Без особой приязни встречает язык имена, в состав которых включаются нерусские слова, даже если они являются фамилиями. Это особенно чувствуется там, где название сохраняет форму осмысленного словосочетания: УЛИЦА ЗОДЧЕГО РОССИ, УЛИЦА БАУМАНА. Мы уже видели, что может случиться с первым из них. Второе имеет естественную тенденцию превратиться в БАУМАНСКУЮ улицу, вернувшись, так сказать, к национально-утвержденному типу. Я думаю, не только не следует препятствовать такому вполне естественному процессу. Напротив того, ему надо было способствовать, с самого начала создавая имена в старой языковой традиции. И уж во всяком случае, в использовании не всем известных слов, особенно личных имен, следует соблюдать крайнюю деликатность.

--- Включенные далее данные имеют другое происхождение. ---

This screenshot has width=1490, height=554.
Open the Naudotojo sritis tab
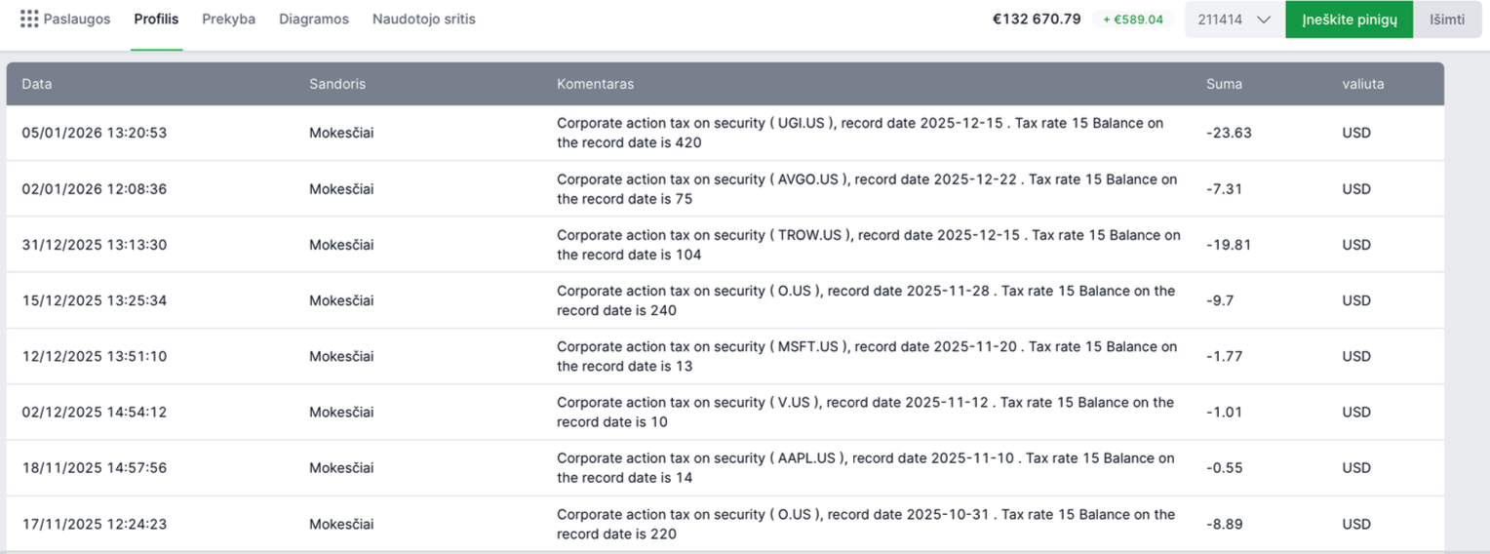point(423,19)
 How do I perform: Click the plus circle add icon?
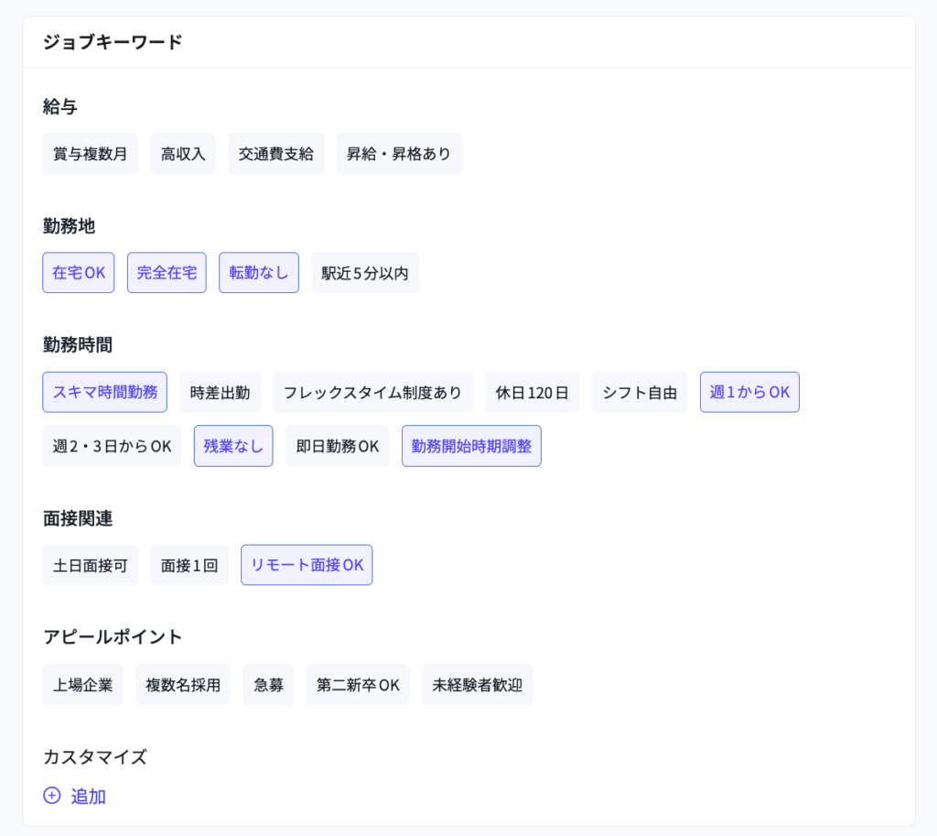[52, 796]
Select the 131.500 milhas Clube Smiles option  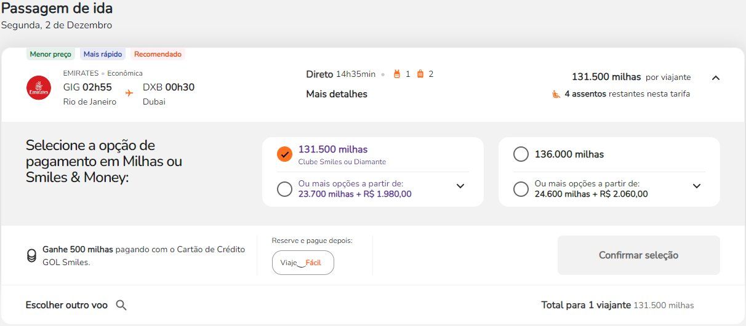284,154
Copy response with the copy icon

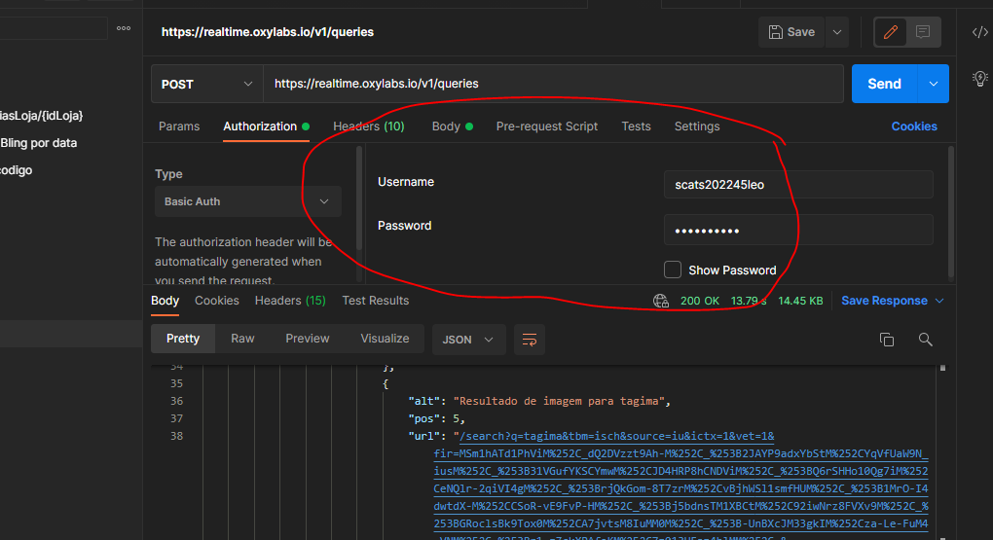[886, 340]

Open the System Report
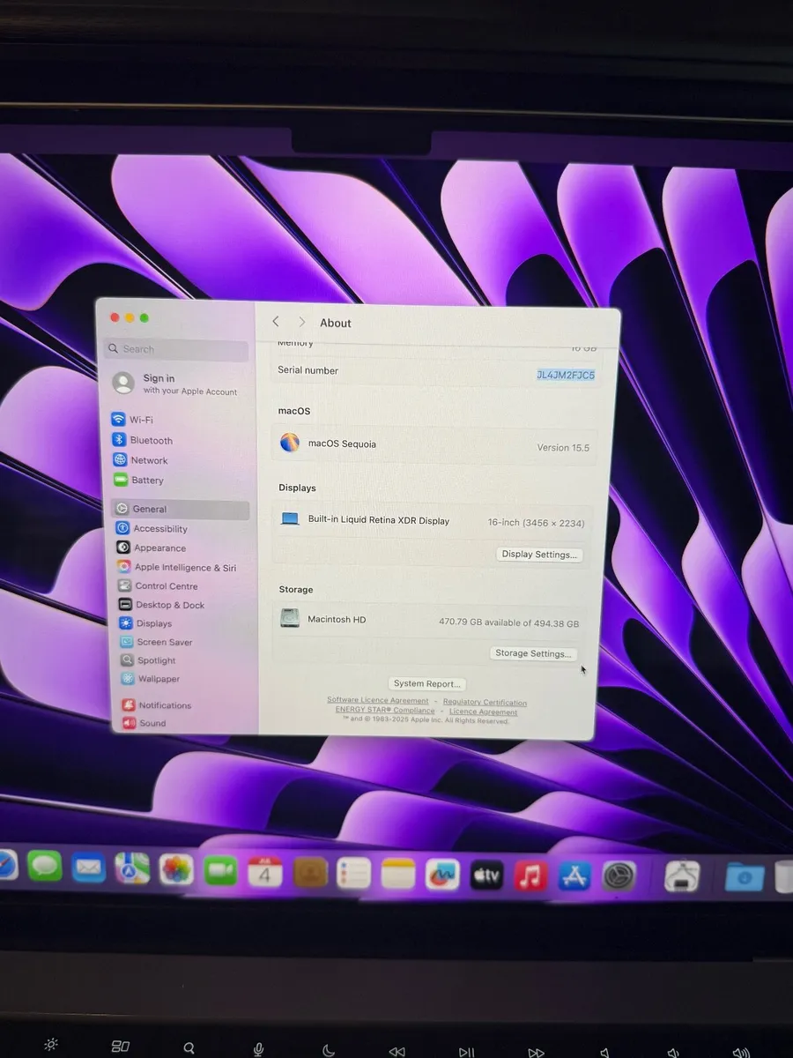click(426, 683)
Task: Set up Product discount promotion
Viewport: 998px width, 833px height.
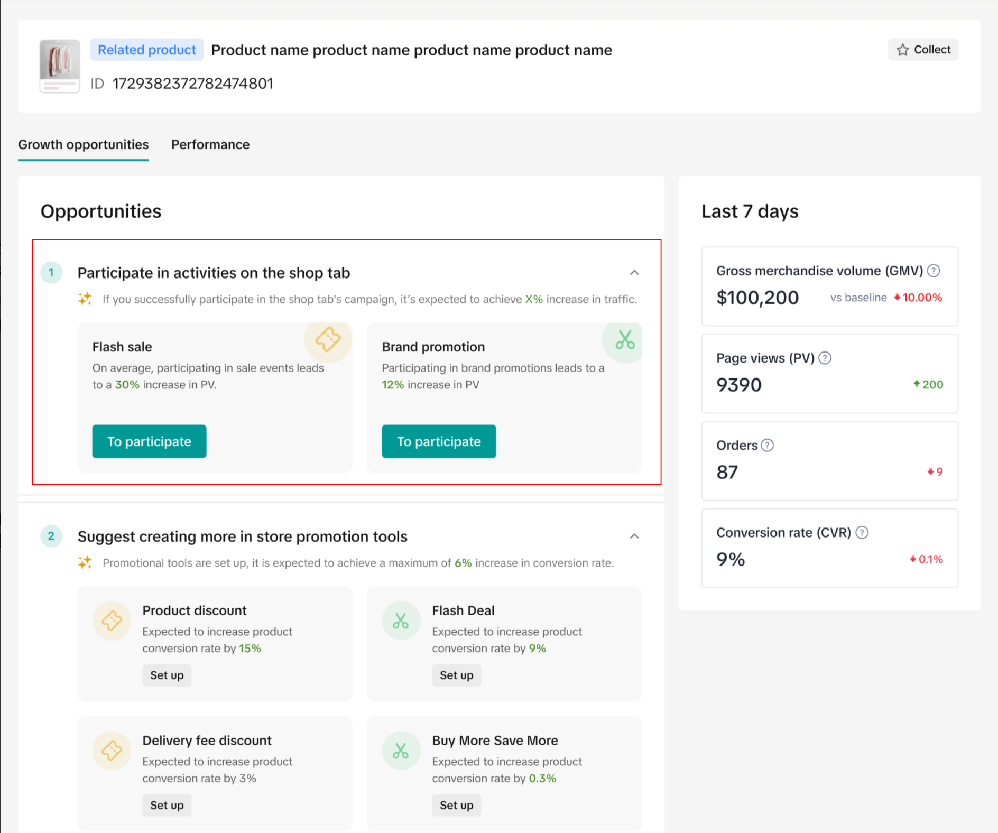Action: 167,675
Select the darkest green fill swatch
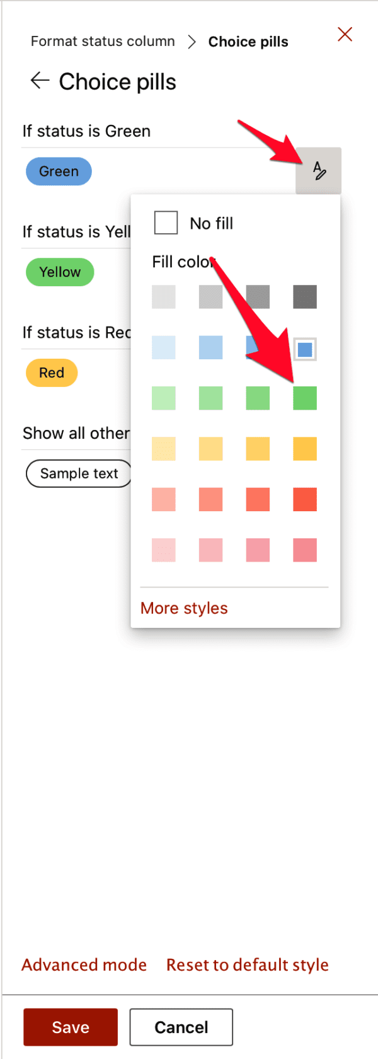 tap(304, 398)
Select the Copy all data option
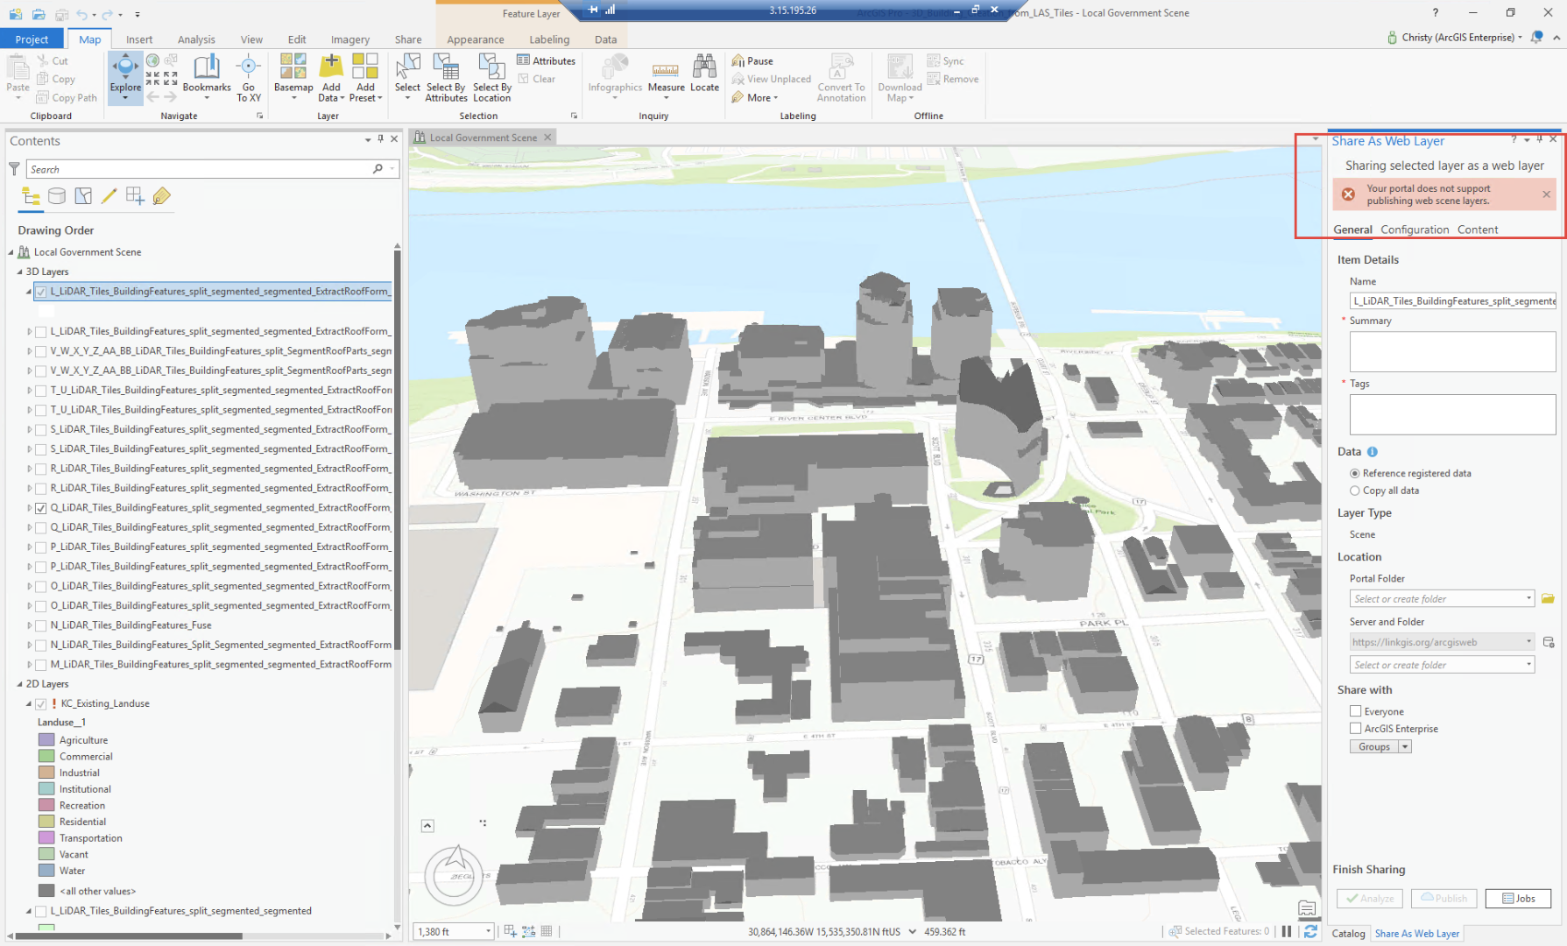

ТОПОНИМИЧЕСКОЕ ЗАПАНИБРАТСТВО

Осторожная деликатность эта нужна еще и вот почему. Придавая месту имя в честь и в память, мы как бы хотим воздвигнуть монумент тому или иному уважаемому нами лицу, а иногда событию. Но, ставя на людной площади памятник, мы заранее уверены, что в течение обозримого отрезка времени памятник будет пользоваться почетом. Обычно так и происходит: никому не приходит в голову оклеить коня Медного всадника рекламными афишами или привязать к голове Екатерины Второй конец провода для подвески фонарей над сквером. Как правило, памятник вызывает — и должен вызывать! — у окружающих чувство благоговения, если даже не к тому, кто им возвеличен, то к мастерству скульптора, к тем событиям народной истории, которые в нем отражены.

Бывает, конечно, и иначе: «мальчишек радостный народ», если с ним не бороться, способен иной раз и к памятникам проявлять запанибратство. Колоссальная змея, попираемая ногами фальконетовского петровского коня, бывало, превращалась подростками Ленинграда в своего рода гимнастический снаряд, и ее бронзовая чешуя начинала «как жар гореть», натираемая штанами беззастенчивого ребячьего племени.

Но это отклонение от нормы. С ним либо борются, либо ликвидируют ставшую ненужной статую.